TASK REQUIREMENTS
Count the lines of the material below that contain the word "icon". Reply with the number only.

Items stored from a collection

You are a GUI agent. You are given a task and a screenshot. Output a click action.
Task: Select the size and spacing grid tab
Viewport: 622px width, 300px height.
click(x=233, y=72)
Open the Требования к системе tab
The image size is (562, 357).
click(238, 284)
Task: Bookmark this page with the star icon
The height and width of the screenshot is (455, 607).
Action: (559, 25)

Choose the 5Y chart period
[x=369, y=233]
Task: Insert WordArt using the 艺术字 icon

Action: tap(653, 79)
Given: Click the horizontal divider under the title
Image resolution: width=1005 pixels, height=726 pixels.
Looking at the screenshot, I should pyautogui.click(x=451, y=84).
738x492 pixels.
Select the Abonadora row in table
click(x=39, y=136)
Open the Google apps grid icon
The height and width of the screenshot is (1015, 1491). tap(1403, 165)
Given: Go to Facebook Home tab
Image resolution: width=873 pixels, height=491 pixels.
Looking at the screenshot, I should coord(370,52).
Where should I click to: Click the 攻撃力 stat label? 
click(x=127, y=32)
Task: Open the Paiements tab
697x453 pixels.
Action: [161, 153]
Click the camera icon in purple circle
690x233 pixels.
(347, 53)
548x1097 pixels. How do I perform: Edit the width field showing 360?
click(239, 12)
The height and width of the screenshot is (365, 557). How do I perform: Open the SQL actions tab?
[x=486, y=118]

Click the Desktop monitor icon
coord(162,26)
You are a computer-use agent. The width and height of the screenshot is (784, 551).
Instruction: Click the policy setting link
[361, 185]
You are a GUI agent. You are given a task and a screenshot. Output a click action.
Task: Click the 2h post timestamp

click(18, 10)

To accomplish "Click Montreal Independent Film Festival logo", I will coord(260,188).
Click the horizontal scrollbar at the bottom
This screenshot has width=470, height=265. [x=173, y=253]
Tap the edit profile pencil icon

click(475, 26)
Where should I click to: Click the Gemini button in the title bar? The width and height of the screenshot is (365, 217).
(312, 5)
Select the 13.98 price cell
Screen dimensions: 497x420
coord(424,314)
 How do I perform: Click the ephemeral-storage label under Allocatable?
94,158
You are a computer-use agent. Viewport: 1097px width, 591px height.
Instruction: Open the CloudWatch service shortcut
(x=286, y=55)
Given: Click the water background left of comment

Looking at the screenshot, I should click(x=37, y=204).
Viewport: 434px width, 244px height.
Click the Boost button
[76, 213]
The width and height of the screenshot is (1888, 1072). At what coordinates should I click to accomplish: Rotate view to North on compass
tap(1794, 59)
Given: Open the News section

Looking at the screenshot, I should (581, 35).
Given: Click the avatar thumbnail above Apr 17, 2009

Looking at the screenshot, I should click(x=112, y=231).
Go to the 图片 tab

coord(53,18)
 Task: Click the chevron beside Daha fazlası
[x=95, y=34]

SOLUTION TO THIS TASK
6